Unravelling the genetic basis and evolution of heterostyly
Primary author: Paige Henning
Co-author(s): Joel Shore; Andrew McCubbin
Faculty sponsor: Andrew McCubbin
Primary college/unit: Arts and Sciences
Heterostyly has fascinated botanists for centuries. It is a plant breeding system analogous to separate sexes, combining morphological and physiological reproductive traits to promote outbreeding, but individuals are hermaphrodite. It provides an interesting example of convergent evolution having evolved independently many times. In heterostylous species, individuals produce flowers of one of two morphs, the sex organs (female stigmas and styles, and male pollen producing anthers) positioned reciprocally between morphs. This promotes between- and reduces within-morph pollination. Biochemical compatibility also differs, preventing successful within morph pollination. Genetically, heterostyly is encoded by a single group of linked genes termed the S-locus, plants with short styles historically being viewed as heterozygous, and those with long styles homozygous recessive. We previously mapped and sequenced the S-locus of Turnera subulata. The S-locus was found not to be allelic, but composed of 3 genes specific to the dominant allele (i.e. hemizygous).
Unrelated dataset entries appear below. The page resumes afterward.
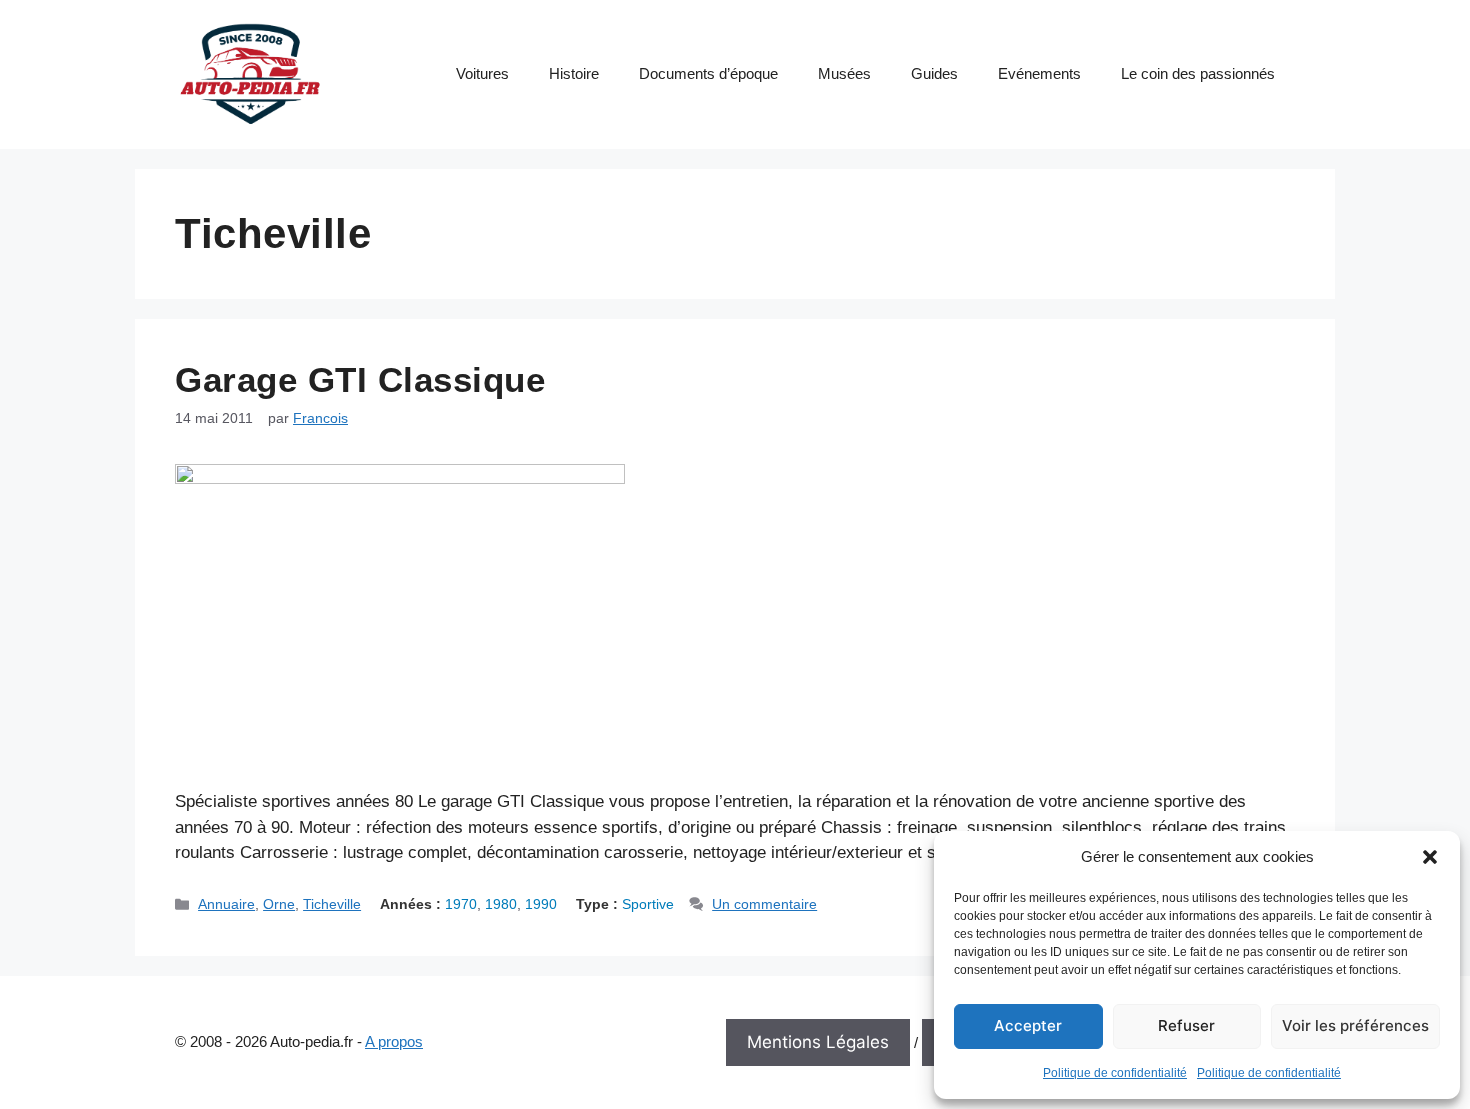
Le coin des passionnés (1198, 73)
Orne (279, 904)
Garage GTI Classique (360, 379)
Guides (934, 73)
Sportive (648, 904)
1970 (461, 904)
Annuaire (226, 904)
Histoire (574, 73)
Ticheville (332, 904)
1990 (541, 904)
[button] (1430, 857)
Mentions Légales (818, 1042)
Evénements (1039, 73)
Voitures (482, 73)
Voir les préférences (1355, 1025)
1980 (501, 904)
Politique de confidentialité (1115, 1073)
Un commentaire (764, 904)
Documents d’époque (708, 73)
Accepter (1028, 1025)
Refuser (1186, 1025)
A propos (394, 1041)
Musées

Only one, TsBAHD, is expressed in female tissues and hence controls female morphology and physiology. The other two, TsYUC6 and TsSPH, are expressed in anthers (male), and TsSPH also in filaments. Homology based hypotheses were proposed for the functions of these genes. Here we use RNAseq data and bioinformatic approaches to empirically test these hypotheses. Support was found for TsBAHD controlling female characters by degrading brassinosteroids and for TsYUC6 controlling stamen characters by synthesizing auxin. Unexpectedly results also suggested that these changes in single hormone levels interface with (a) major signaling hub(s), leading us to speculate commonality in mechanism for the convergent evolutions of heterostyly.